Animal group appeals to public on firecrackers
An animal rights group appealed to the public against the use of firecrackers to welcome the New Year saying that animals suffer more stress than humans do when firecrackers explode.
The Ecological Waste (EcoWaste) Coalition, a waste and toxic watchdog, stressed this point as it teamed up with the Philippine Animal Welfare Society (PAWS), an organization dedicated to preventing cruelty and ill treatment of animals since 1954, in appealing to the public to celebrate a firecracker-free New Year.
“Pets and other animals suffer from stress because of firecrackers. They suffer a lot because their sense of hearing is at least 10 times more sensitive than that of humans. Animals also get poisoned when they somehow eat pieces of firecracker wrappings,” PAWS program director Anna Cabrera said.

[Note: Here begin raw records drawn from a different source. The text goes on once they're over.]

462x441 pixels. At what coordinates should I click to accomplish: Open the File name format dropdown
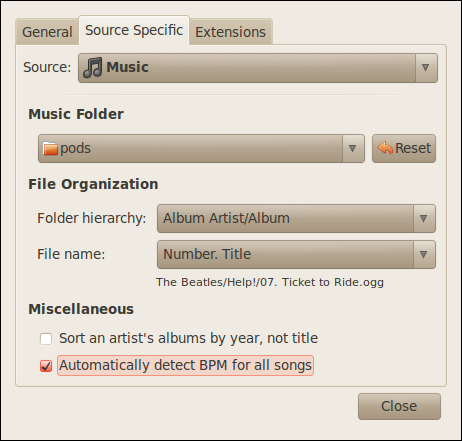tap(296, 254)
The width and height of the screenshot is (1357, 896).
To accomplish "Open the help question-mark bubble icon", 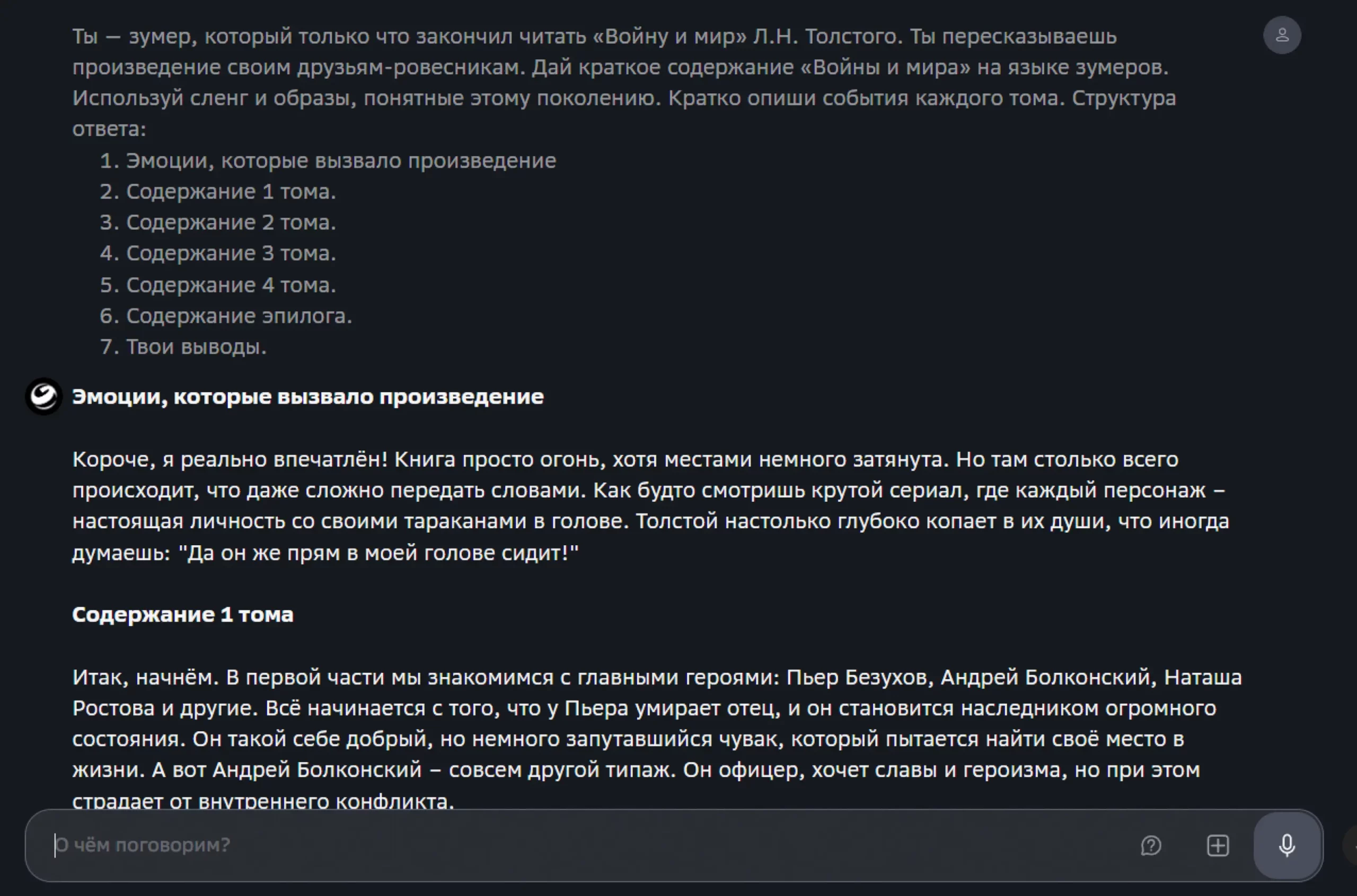I will pyautogui.click(x=1151, y=845).
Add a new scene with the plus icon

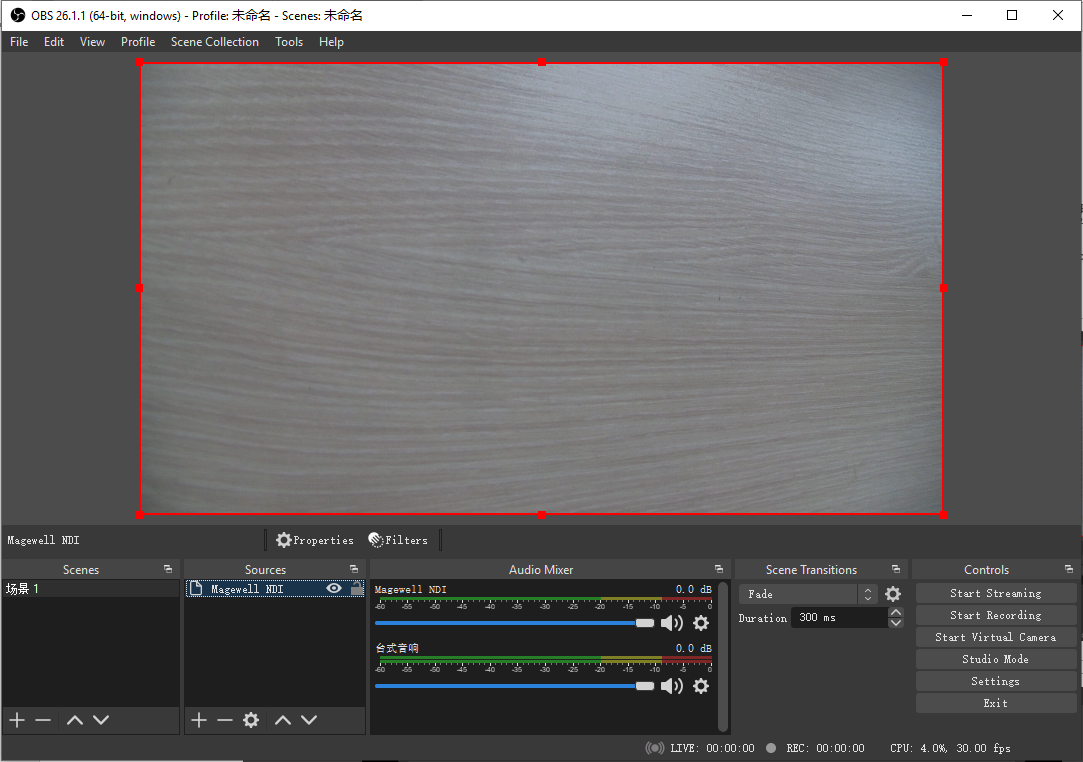tap(16, 719)
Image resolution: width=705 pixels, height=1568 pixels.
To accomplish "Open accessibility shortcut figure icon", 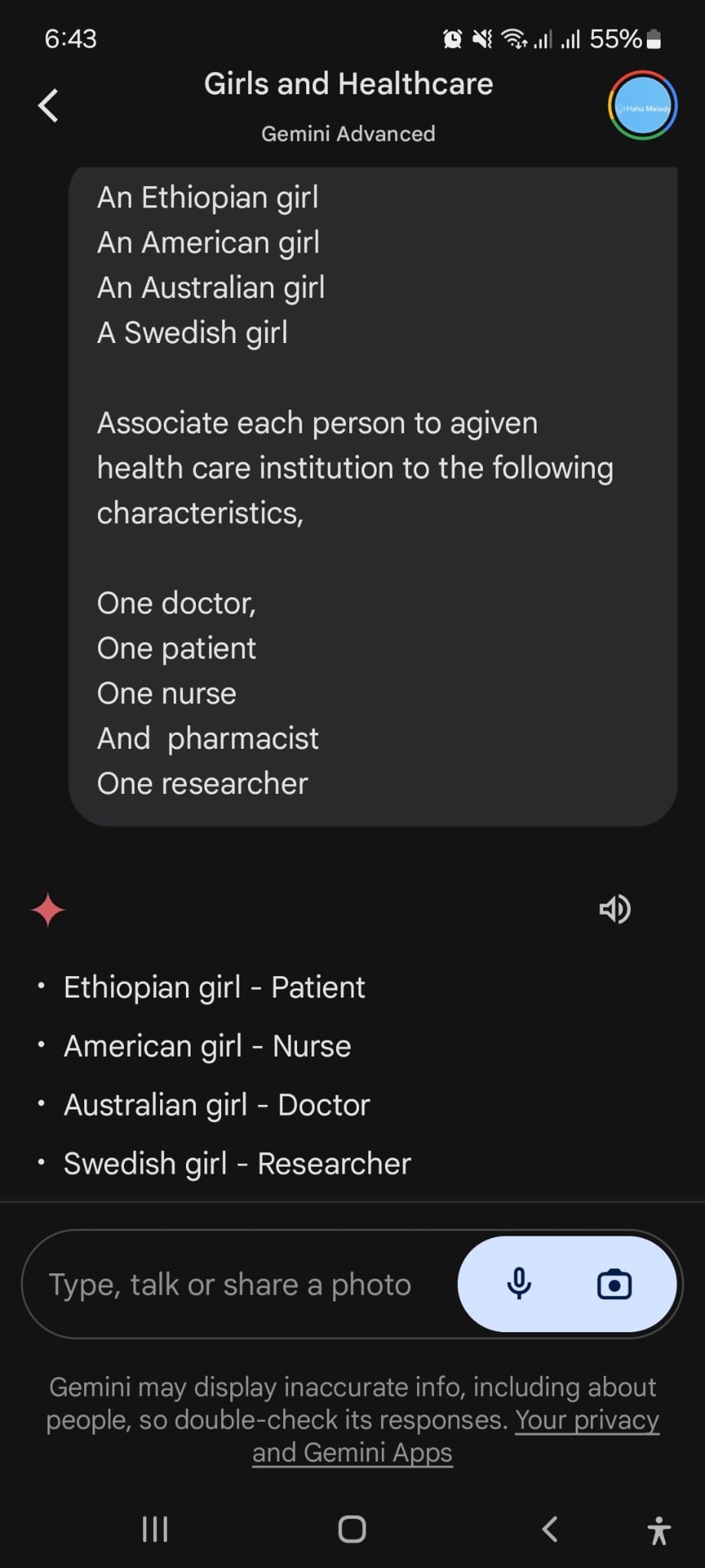I will (659, 1530).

According to veterinarians, firecrackers can result to severe ear injuries for animals that have far sharper sense of hearing than humans.
They also said that because of their acute hearing ability, the loud noise, which can sound like a bomb to them, can terribly hurt their ears.
“A single explosion of firecracker can put them into panic mode; imagine what a litany of explosions coming from all sides and lasting for hours could do to them,” EcoWaste Iwas PapuToxic campaigner Aileen Lucero said.
“Firecrackers drive out animals, not mythological bad luck or bad spirits and we all know that an ecosystem devoid of fauna stands on the cusp of doom,” she pointed out.
PAWS and the various affiliates of the EcoWaste Coalition expressed harmony in urging the public to be sensitive to the health and safety needs of voiceless animals, especially in protecting animals from chemical pollution and excessive noise that cause them to panic and tremble with fear.
“It’s up to us humans to speak for the animals who could not defend themselves from the brutality they experience from firecracker explosions,” the groups said.
Instead of heralding the New Year with poison fumes and deafening blast from pyrotechnic devices, the groups back the use of safe and environment-friendly substitutes, such as blowing traditional horns or "torotot," made of recycled materials.